Beyond, the writing, acting, filming, composing, editing, and directing, is the forcing. Westworld brilliantly forces the viewer to take sides: Not just in terms of whether we’re rooting for the humans or the androids, or for the Man in Black or against him, but to take sides at a deeper level. Westworld forces viewers, for example, to say not just what we think about choice, but what we mean by the word choice. That is, we find ourselves agreeing and disagreeing about the notion of choice based on how “we” use the word. Yet by calling into question fundamental assumptions about what it means to be human, Westworld makes that very “we” unstable and uncertain.

The chapters that follow in this book confront the reader in much the same way the show confronts the viewer. In the “brave new world” in which we cannot tell the difference between a human and host, the series continually requires us to check our assumptions at the door. As Robert Ford says, “’Cause you don’t want to change. Or cannot change. Because you’re only human, after all” (“The Bicameral Mind”). If you’ve accepted Westworld’s challenge, then you’re ready to explore fundamental questions about what it is to be a human in the world. We hope you enjoy reading the chapters and exploring the questions as much as we enjoyed editing the book.

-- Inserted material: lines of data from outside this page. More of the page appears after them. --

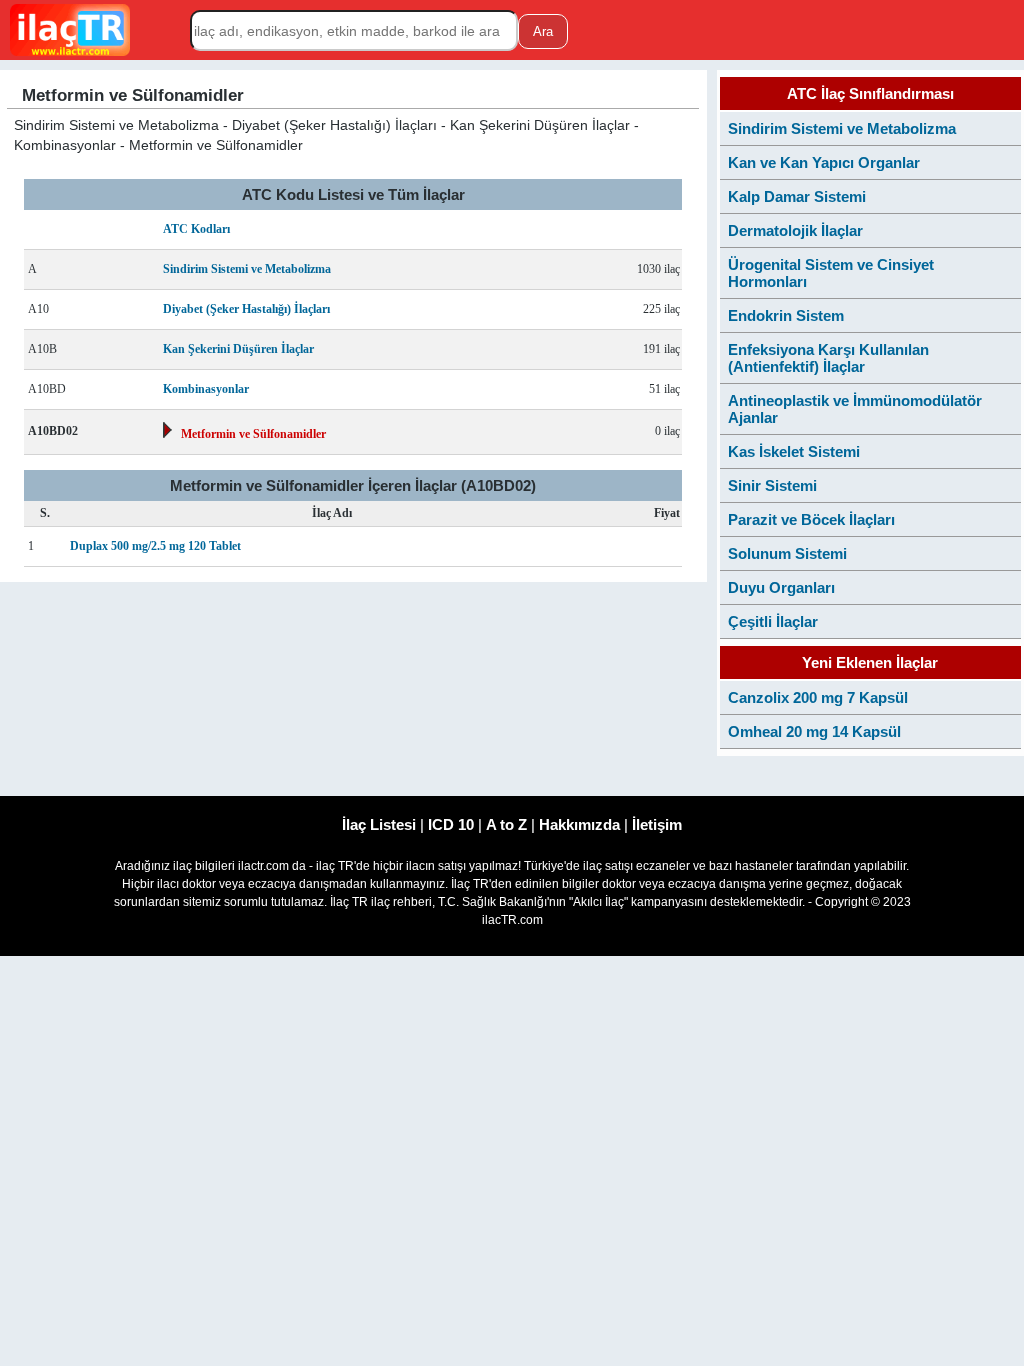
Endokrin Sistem (786, 315)
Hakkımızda (579, 824)
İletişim (657, 824)
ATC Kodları (196, 229)
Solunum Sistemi (787, 553)
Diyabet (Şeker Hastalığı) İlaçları (246, 309)
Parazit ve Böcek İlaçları (811, 519)
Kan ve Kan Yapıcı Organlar (824, 162)
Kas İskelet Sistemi (794, 451)
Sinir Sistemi (772, 485)
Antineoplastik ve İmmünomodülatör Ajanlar (855, 409)
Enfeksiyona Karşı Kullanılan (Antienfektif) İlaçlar (828, 358)
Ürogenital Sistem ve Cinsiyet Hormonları (831, 273)
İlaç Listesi (379, 824)
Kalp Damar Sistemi (797, 196)
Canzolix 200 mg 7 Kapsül (818, 697)
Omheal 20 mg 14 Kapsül (814, 731)
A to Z (506, 824)
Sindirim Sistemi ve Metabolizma (247, 269)
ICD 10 (451, 824)
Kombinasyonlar (206, 389)
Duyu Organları (781, 587)
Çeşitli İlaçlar (773, 621)
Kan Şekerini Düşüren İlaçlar (238, 349)
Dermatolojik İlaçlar (795, 230)
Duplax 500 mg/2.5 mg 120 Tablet (155, 546)
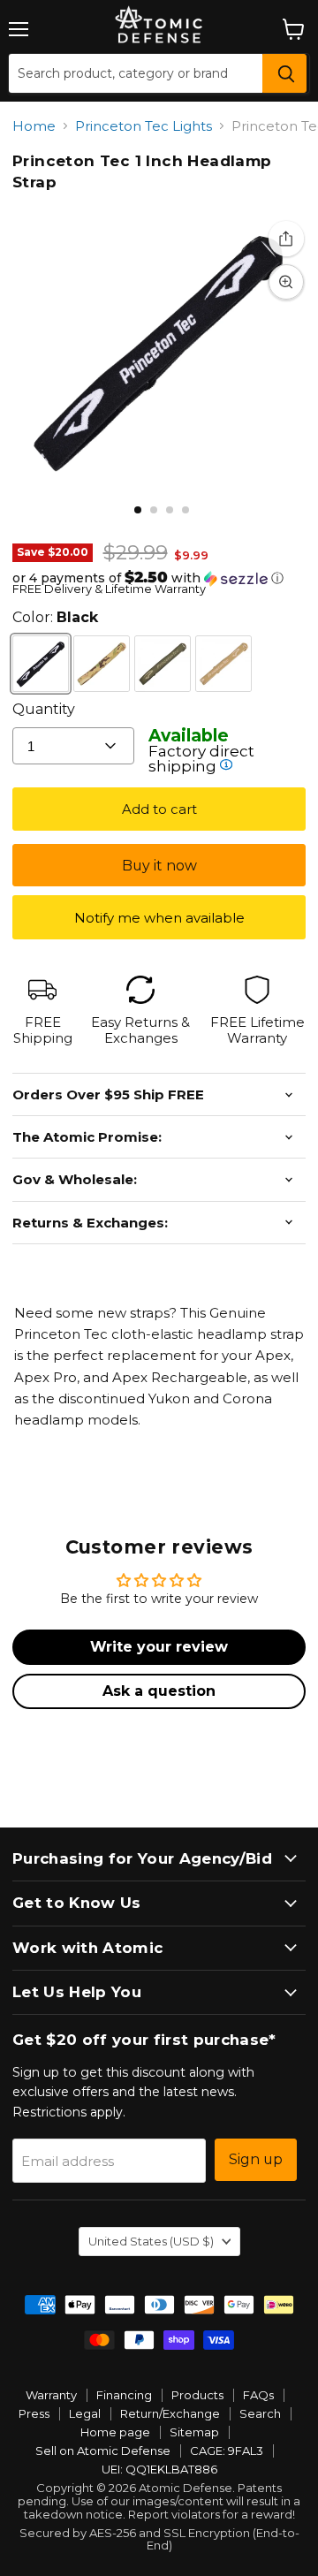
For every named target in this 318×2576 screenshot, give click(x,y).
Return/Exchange (170, 2413)
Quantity (43, 709)
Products (197, 2395)
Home (34, 125)
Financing (124, 2395)
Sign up (256, 2159)
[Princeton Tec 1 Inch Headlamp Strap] (137, 509)
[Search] (284, 73)
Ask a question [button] (159, 1691)
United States (151, 2241)
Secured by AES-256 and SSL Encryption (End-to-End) (159, 2539)
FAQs (258, 2395)
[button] (159, 578)
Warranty (51, 2395)
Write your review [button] (159, 1646)
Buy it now (159, 865)
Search (260, 2413)
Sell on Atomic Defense (102, 2450)
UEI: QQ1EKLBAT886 (159, 2469)
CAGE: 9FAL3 (226, 2450)
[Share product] (286, 238)
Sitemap (194, 2432)
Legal (85, 2413)
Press (34, 2413)
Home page (115, 2432)
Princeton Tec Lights (143, 125)
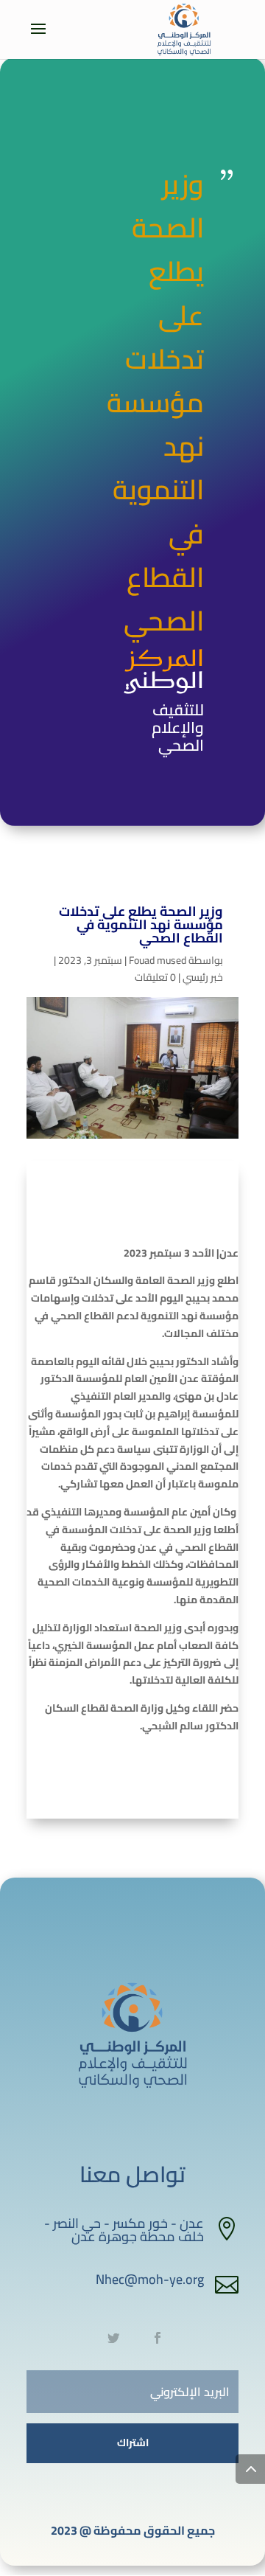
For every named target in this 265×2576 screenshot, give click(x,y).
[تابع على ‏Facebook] (157, 2338)
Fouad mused (157, 960)
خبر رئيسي (203, 977)
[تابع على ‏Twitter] (113, 2338)
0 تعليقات (155, 977)
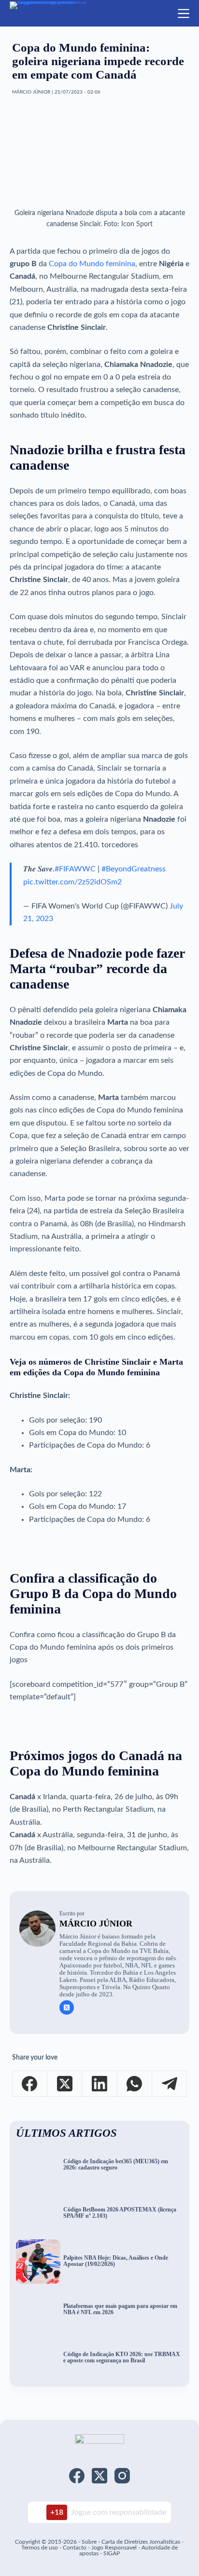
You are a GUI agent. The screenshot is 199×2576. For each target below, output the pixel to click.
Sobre (89, 2542)
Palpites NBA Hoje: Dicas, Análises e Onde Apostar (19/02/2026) (115, 2261)
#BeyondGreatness (133, 869)
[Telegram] (169, 2084)
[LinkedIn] (99, 2084)
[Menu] (183, 13)
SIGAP (111, 2553)
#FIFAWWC (75, 869)
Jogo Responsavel (114, 2547)
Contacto (74, 2547)
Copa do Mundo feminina (92, 264)
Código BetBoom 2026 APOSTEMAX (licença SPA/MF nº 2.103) (119, 2213)
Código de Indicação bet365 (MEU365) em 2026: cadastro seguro (115, 2164)
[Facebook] (30, 2084)
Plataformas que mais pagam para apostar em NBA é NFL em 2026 (120, 2309)
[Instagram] (122, 2475)
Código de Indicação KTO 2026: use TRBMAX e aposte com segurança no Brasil (121, 2357)
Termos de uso (39, 2547)
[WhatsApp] (134, 2084)
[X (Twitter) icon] (66, 2007)
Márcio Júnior (95, 1923)
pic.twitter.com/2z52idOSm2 (72, 882)
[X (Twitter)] (64, 2084)
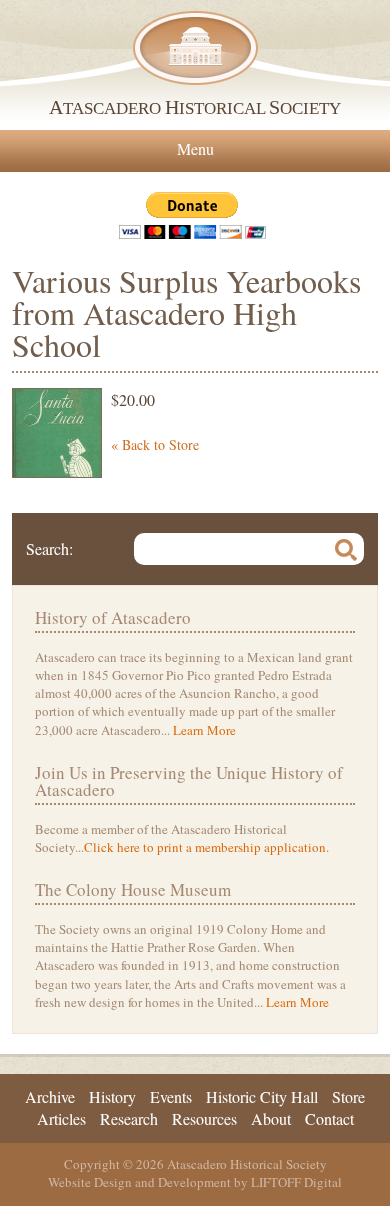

A final note: One of the original co‐editors of the book was Susanne E. Foster. She died, unexpectedly, before the book was ready to be edited. But she was involved in the inception, invitation, and selection of the chapters. This volume belongs as much to her as it does to Kimberly and James. Susanne was someone deeply pained by the injustices she saw around her, especially environmental degradation, the continuing injustices done to Native Americans, and the mass slaughter of animals for human consumption. She still sought to see some beauty in this world, as Dolores does, but would also have agreed with Robert Ford’s words: “We murdered and butchered anything that challenged our primacy. Do you know what happened to the Neanderthals, Bernard? We ate them. We destroyed and subjugated our world” (“The Well‐Tempered Clavier”). In our many discussions about the show, we talked about an insight of Cora Diamond’s, namely that there can be “experiences in which we take something in reality to be resistant to our thinking it, or possibly to be painful in its inexplicability, difficult in that way, or perhaps awesome and astonishing in its inexplicability.” 1 Susanne saw the pain inherent in the questions Westworld raises, but also relished the idea of a group of philosophers addressing that pain and, in accord with her favorite philosopher, Aristotle, recognized that it is wonder and astonishment that prompts us to try to understand.